# Creative pros: Tell us what you think of the new Adobe



## screature (May 14, 2007)

Creative pros: Tell us what you think of the new Adobe

Ok so what say the Mac Pros here...



> ...The Creative Cloud includes access to the full Master Suite of CS products, the full Touch suite of tablet apps, Lightroom, the new Edge and Muse tools for Web designers looking to move beyond Flash, and the Digital Publishing Suite to bring magazine layouts to tablets. It also comes with online services such as a Dropbox-like file-sharing system, an online community, and some online hosting services.
> 
> In addition, Adobe will offer subscriptions for individual products such as Photoshop CS6 for prices "that are very attractive." In other words, less than today's not-so-compelling subscription options.
> 
> ...


Seems HTML5 (i.e. Apple vs. Adobe) has won the mobile device wars or at the very least Adobe has acquiesced and admitted to the high CPU demand of Flash when it comes to mobile devices, and the devices will simply never have the computing power to properly utilize/play Flash driven content and applications.


----------



## groovetube (Jan 2, 2003)

it wasn't really just about high cpu usage. That's merely a talking point of people who don't really understand the whole thing. 

Adobe tried to ensure doom from the very beginning. Or rather, the "macromedia" of adobe likely did. I've always liked Adobe, in general to deal with. Macromedia, I've always seen as self important jackarses I could never stomach, certainly I came to that conclusion often after having the unfortunate experience having to deal with their customer service. After the merger, I saw adobe take on much of what I detested about macromedia.

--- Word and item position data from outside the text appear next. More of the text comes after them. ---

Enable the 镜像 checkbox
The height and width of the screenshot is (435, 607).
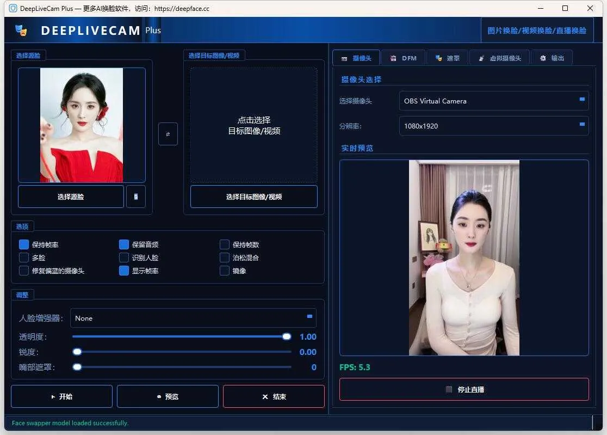coord(224,271)
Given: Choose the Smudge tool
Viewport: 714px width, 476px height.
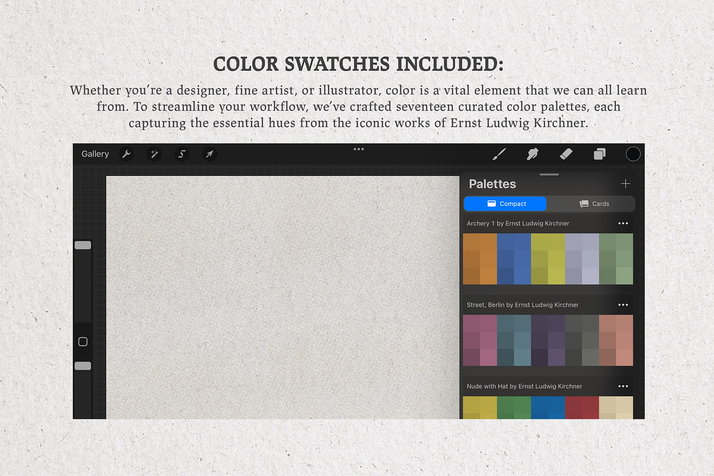Looking at the screenshot, I should [x=533, y=154].
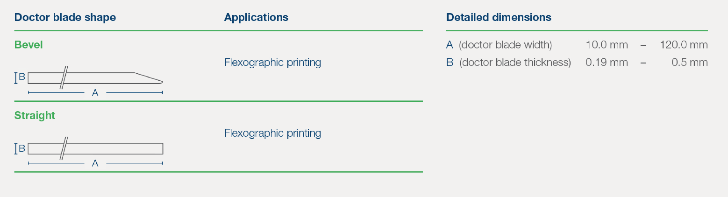The height and width of the screenshot is (197, 728).
Task: Click the A width label under Bevel blade
Action: tap(95, 93)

Adobe should have known better than to play my way or the highway with apple, and understood progress. Flash could have been different sooner, but to me, adobe is most responsible for its stupidity in the mobile world.

It's about time adobe recognized flash's progression, though being late in this time will tell where it goes. Though with the flight of some developers, it certainly has skyrocketed the hourly rates of expert AS3 devs.


----------



## CoderMummy (Sep 9, 2011)

With the W3C confirming 2014 as THE date for the HTML 5 standard, and XHTML going to the wayside, this version of Flash is going to be a must-have for Flash developers (and they're going to be pretty busy converting stuff for the next couple of years).

Everything else (in my opinion) is fluff... but then again I wouldn't get daily use out of any of the other enhancements. The cloud is a nice idea... but I'm already using a solution for this. A bit late in coming IMHO...


----------